The example above gives the most useful form of the FOR ... NEXT loop, but you can change the start number, stop number and step number.  For example:

Sub MoreComplicatedLooping()

Dim Pointless As Integer

'this will execute loop twice

For Pointless = 13 To 4 Step -5

Debug.Print "Pointless = " & Pointless

Next Pointless

End Sub

The code above will produce the following output:

Debug output from macro

The loop only executes twice, because on the third pass the value of the variable will be 3, which is below the stop value 4.

 

An Example to Colour an Excel Worksheet

A common requirement is to colour Excel worksheets with a pretty pattern (!):

A worksheet with alternate rows/columns coloured

Well, it gives us a chance to loop a given number of times!

 

The macro to get the above worksheet to appear could look like this:

Sub ColourWorksheet()

Dim RowNum As Integer

Dim ColNum As Integer

'clear any old format

Cells.ClearFormats

'for each alternate row ...

For RowNum = 1 To 10

'... for each alternate column within this ...

For ColNum = (RowNum Mod 2) + 1 To 10 Step 2

'... set the relevant cell's fill colour to be increasingly red - going down -

'and green - going across

Cells(RowNum, ColNum).Interior.Color = _

RGB(RowNum * 25, ColNum * 25, 0)

Next ColNum

Next RowNum

End Sub

Here:

  • the outer loop takes the row number from 1 to 10; while
  • the inner loop takes the column number from either 1 or 2 up to 20, producing the diagonal effect (the Mod function gives the remainder when you divide a number by - in this case - 2).
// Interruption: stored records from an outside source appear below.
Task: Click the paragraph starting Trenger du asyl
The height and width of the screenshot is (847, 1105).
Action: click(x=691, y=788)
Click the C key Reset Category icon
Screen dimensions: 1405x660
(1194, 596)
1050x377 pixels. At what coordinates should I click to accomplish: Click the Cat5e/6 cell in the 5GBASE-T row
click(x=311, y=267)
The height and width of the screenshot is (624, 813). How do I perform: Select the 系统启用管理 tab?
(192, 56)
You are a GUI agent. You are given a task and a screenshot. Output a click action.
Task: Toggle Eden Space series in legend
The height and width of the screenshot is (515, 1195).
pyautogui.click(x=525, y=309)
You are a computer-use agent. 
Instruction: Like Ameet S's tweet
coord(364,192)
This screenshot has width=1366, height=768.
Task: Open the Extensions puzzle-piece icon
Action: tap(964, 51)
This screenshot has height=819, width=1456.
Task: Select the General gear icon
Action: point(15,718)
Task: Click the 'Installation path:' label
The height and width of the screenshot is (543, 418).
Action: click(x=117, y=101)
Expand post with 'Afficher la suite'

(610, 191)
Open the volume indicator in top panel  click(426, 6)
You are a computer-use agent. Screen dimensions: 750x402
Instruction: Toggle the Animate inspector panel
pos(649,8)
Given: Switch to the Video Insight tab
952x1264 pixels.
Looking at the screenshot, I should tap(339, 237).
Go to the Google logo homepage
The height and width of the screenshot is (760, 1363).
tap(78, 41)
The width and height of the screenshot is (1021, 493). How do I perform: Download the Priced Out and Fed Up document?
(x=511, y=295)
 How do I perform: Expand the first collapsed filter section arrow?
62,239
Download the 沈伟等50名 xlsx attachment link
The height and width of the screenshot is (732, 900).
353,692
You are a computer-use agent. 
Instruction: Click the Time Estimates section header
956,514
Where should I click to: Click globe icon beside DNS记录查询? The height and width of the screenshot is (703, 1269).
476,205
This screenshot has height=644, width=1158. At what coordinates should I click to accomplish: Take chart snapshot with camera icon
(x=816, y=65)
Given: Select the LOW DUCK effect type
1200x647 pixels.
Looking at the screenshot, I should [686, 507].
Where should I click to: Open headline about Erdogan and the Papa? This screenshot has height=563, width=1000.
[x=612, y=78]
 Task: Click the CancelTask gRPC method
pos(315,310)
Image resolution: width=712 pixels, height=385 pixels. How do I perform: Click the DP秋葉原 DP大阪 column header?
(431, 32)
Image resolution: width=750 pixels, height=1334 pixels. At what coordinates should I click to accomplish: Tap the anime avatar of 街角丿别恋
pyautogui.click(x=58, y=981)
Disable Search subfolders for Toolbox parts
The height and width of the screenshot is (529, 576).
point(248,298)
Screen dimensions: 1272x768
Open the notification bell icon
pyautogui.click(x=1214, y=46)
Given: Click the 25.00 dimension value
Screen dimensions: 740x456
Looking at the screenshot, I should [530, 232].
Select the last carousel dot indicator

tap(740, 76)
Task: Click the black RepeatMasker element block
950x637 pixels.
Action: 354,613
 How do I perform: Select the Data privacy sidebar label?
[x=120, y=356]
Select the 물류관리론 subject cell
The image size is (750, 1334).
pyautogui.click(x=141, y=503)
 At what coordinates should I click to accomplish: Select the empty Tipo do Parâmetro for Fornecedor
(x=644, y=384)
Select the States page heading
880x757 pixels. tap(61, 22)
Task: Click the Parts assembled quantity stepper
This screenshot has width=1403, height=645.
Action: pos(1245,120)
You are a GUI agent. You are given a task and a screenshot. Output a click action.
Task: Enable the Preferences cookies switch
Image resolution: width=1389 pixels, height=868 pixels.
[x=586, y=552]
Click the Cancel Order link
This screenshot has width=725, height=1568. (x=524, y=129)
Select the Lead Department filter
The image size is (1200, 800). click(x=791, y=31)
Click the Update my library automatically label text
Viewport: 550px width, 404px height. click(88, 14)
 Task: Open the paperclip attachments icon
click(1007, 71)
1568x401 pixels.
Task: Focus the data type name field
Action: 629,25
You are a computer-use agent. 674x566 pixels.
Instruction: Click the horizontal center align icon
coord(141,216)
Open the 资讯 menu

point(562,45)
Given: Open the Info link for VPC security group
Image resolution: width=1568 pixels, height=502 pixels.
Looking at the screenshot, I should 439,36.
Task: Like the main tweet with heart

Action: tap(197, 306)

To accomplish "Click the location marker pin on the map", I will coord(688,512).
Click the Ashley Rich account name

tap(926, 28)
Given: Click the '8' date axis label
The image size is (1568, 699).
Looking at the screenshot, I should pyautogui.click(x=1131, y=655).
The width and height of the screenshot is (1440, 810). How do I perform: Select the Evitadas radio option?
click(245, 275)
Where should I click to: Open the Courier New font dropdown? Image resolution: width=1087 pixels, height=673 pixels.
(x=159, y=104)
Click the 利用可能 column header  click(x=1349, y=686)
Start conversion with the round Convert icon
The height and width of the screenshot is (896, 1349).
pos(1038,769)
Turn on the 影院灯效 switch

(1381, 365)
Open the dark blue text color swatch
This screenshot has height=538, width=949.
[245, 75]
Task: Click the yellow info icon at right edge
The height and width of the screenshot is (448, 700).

Notice the indentation above - without this, the code would be hard to read.

When to Use FOR ... NEXT

Not often, is the answer (although looping over arrays is an exception - see the example at the foot of this page). 

For example, suppose that you wanted to print out the names of the worksheets in the current workbook.  You could do this by looping N times (where N is the number of worksheets in the workbook):

Sub ListSheetNames()

Dim i As Integer

For i = 1 To Worksheets.Count

'for each worksheet, print its name to immediate window

Debug.Print Worksheets(i).Name

Next i

End Sub

However, the code above would be better by far if you looped over the built-in collection of worksheets (shown towards the end of this blog series):

Sub ListSheetNames()

Dim ws As Worksheet

'loop over all worksheets, printing name of each

For Each ws In Worksheets

Debug.Print ws.Name

Next ws

End Sub

Good VBA programmers rarely use the FOR ... NEXT loop structure, except when iterating over arrays.  As an example of this, the following code reads text into array cells and then writes it back out again:

Sub WriteDwarves()

Dim BiblicalCharacters(2) As String

Dim bc As Integer

'put text into array elements

BiblicalCharacters(0) = "Shadrach"

BiblicalCharacters(1) = "Meshach"

BiblicalCharacters(2) = "Abednego"

'write it back out again!

For bc = 0 To UBound(BiblicalCharacters)

Debug.Print bc, BiblicalCharacters(bc)

Next bc

End Sub

This code would produce a list of the 3 characters shown in the debug window.